START Supplied passage

Value Our Love

by Craven and Valley Life

Northern Life Family magazine chats to local lass Katie who unexpectedly became a kinship carer to her niece.

Back in April 2020, the UK had been thrown into lockdown, couple Katie and Mark from Bradford were starting to get used to their new normal. With more time together they had begun to think about starting a family of their own, they had started to save up for the possibility – then a phone call one evening changed their lives forever.

“We had to go and pick up my niece immediately,” Katie explains. Katie’s sister was no longer able to take care of the then eight-month-old child. “I knew social services were involved, but I had no idea of the extent. It was a complete shock when they asked us to take her straight away.”

Having been in foster care herself, Katie was determined to not let her niece go through the same things she did. Katie wanted the child to know her family and be aware of her identity as she grew up. However, becoming a carer to her niece was a big adjustment for the family. “We were an auntie and an uncle. We had sleepovers and spent time with her but then we would give her back. Not being able to sleep for one night every once in a while is fine, but this was completely different, it changes everything about your whole life. There isn’t a handbook firstly on how to look after a child in general and then one that’s been through childhood trauma.”


By agreeing to care for her niece, Katie became a kinship carer, joining over 162,000 kinship carers in the UK. Kinship care is when a relative or friend steps in to provide full time care for a child when a parent isn’t able to care for them. Over half of kinship carers are grandparents, but siblings, family friends and uncles and aunts like Katie are also carers.

While Katie finds caring for her niece incredibly rewarding, it has also led to her own plans being put on hold. When the eight-month-old first came to Katie and Mark, they were classed as temporary foster carers, which meant they received financial support from their local authority. In November 2020, however the financial support was reduced following Katie and her partner becoming Special Guardians, the couple could claim child benefit but this was deducted from the weekly allowance. The intention was that the allowance would cover monthly nursery costs, however, the couple had to top this up on average £100 per month just in order for them to continue working.

END Supplied passage
START Information provided

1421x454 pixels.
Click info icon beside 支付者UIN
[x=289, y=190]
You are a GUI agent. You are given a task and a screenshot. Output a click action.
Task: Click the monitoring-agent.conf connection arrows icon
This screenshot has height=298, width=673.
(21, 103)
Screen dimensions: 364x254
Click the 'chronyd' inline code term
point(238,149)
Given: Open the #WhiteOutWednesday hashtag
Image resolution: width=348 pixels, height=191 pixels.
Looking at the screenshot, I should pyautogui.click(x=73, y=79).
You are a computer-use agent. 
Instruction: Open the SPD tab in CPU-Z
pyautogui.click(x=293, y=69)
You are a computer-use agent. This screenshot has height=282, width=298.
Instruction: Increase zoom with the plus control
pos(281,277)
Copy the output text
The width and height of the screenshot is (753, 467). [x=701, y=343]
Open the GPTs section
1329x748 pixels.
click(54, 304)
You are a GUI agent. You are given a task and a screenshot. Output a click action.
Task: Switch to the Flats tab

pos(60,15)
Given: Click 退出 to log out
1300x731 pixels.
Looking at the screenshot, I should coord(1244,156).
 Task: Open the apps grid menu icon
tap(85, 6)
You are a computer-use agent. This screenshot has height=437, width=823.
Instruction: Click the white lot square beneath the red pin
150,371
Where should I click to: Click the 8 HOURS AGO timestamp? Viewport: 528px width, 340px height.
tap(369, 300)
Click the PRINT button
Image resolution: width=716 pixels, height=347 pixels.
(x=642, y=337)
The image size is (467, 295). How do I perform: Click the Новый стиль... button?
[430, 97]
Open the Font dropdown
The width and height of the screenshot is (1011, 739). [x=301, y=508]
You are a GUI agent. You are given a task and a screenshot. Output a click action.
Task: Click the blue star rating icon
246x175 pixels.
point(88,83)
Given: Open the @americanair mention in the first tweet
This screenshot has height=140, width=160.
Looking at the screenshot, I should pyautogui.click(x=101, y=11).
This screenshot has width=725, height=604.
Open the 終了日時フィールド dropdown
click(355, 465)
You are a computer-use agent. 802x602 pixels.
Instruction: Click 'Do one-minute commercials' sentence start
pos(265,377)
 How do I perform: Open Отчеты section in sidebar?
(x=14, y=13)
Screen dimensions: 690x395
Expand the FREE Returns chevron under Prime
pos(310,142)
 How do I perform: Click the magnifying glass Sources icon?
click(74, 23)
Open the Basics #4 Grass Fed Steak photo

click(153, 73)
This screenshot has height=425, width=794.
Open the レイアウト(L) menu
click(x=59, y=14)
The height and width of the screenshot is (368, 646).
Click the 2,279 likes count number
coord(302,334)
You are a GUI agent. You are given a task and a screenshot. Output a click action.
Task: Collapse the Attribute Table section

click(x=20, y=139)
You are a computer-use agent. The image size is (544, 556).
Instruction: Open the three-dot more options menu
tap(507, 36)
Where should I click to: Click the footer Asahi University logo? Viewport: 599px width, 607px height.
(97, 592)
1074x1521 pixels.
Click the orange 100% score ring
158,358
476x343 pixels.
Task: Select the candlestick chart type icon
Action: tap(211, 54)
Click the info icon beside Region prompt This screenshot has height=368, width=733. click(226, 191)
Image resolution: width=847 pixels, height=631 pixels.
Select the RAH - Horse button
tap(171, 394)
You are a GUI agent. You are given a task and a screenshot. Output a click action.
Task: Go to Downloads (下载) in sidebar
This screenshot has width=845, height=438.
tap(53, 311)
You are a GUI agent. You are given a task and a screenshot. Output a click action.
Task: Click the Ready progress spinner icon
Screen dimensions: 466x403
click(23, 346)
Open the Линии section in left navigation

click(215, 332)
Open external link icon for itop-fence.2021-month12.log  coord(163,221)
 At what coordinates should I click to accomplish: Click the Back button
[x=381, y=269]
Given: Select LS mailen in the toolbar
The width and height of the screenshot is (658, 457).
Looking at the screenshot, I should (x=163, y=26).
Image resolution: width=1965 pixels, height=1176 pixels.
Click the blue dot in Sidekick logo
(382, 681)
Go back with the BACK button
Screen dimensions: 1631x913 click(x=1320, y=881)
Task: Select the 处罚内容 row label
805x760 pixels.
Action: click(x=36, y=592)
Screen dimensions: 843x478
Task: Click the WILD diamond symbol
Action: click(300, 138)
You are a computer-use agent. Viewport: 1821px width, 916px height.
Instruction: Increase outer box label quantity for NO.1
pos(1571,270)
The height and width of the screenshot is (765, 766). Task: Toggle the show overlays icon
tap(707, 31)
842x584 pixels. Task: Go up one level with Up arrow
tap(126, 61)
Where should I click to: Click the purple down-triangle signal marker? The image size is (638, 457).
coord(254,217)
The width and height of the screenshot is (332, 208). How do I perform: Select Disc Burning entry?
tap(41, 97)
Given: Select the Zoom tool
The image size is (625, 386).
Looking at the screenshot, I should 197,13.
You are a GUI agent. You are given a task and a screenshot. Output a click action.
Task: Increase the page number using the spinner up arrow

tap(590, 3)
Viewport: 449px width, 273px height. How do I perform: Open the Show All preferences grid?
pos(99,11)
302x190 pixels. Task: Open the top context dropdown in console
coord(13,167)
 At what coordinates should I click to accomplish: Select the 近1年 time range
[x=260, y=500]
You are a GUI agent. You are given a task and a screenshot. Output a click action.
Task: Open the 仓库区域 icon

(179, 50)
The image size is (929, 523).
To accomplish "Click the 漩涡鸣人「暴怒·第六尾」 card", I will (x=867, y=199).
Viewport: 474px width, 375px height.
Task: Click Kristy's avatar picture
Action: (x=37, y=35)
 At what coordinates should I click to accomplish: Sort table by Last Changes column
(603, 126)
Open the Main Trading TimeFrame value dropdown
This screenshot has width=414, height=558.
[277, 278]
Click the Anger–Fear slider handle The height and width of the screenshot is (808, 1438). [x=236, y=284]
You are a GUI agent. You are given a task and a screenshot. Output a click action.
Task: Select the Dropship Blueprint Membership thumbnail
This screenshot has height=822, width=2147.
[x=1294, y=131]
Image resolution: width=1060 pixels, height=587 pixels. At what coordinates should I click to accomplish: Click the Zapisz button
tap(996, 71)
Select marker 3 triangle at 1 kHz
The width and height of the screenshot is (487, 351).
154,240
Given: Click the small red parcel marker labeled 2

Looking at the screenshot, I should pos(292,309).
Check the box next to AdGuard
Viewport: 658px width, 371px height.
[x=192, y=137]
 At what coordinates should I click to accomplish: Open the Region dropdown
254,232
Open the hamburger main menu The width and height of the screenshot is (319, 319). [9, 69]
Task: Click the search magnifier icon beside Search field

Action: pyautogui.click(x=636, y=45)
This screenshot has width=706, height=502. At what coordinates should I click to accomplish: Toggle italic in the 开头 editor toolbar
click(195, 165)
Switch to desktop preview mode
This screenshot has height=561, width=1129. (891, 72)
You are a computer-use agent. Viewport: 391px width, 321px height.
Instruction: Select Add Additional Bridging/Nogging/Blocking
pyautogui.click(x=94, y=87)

END Information provided

What you need to do ->
A: Reproduce the portion of the kinship care article starting with "By agreeing to" and going on through "are also carers.".
B: Condense the paragraph of the kinship care article that begins "While Katie finds caring for her niece" into a short bulleted list that keeps its main facts.

Answers in order ->
A:
By agreeing to care for her niece, Katie became a kinship carer, joining over 162,000 kinship carers in the UK. Kinship care is when a relative or friend steps in to provide full time care for a child when a parent isn’t able to care for them. Over half of kinship carers are grandparents, but siblings, family friends and uncles and aunts like Katie are also carers.

B:
- Katie finds caring for her niece rewarding, but it has put her own plans on hold.
- When the eight-month-old first came to them, Katie and Mark were classed as temporary foster carers and received financial support from their local authority.
- In November 2020 they became Special Guardians, and the financial support was reduced.
- They could claim child benefit, but it was deducted from the weekly allowance.
- The allowance was meant to cover monthly nursery costs, but the couple had to add about £100 a month on average so they could keep working.